Le 26 mars dernier, un collègue d'un "service adjacent", le Secrétariat général du gouvernement (SGG), s'était jeté sous un train "dans un contexte de souffrance au travail identifié", selon ce signalement, qui dénonce des "manquements de l'employeur à son obligation de protection". Le représentant du personnel fait état d'"une situation de harcèlement moral institutionnel présumée" au sein des services du Premier ministre. 

À écouter aussi

Ces services regroupent une cinquantaine d'administrations aux statuts variés (secrétariats généraux, directions, missions et autorités administratives indépendantes), sous l'autorité directe du chef du gouvernement. Ils sont chargés notamment de coordonner l'action gouvernementale. 

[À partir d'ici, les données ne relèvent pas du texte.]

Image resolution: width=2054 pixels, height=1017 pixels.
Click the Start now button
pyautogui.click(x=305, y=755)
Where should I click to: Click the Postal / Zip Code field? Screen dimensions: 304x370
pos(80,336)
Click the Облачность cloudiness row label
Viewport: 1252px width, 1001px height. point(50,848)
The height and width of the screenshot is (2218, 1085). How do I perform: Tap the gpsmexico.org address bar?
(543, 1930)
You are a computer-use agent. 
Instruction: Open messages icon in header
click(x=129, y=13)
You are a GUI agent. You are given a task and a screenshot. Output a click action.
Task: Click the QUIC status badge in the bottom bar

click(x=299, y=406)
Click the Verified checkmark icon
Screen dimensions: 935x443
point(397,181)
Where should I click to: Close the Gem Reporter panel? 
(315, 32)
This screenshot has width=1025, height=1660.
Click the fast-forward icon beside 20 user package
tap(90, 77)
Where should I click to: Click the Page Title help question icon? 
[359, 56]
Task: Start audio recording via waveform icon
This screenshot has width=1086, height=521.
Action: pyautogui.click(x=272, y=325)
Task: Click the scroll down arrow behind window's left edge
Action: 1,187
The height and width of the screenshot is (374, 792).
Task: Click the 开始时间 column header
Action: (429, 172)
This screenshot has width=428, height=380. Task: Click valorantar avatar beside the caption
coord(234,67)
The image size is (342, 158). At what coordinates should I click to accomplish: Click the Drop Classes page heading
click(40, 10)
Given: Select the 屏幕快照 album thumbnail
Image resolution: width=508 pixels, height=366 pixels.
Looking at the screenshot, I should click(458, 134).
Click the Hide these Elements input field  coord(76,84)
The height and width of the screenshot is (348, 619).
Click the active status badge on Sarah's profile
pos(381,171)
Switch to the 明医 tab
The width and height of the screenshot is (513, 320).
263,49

"Il ressort des éléments du dossier que les services du Premier ministre sont profondément déstabilisés depuis notamment la dissolution de l'Assemblée nationale en juin 2024 et la succession des Premiers ministres et cabinets ministériels, la situation ayant commencé à se dégrader à l'automne 2024 pour les personnels administratifs", écrit maître Mazza dans un courrier accompagnant la plainte et le signalement.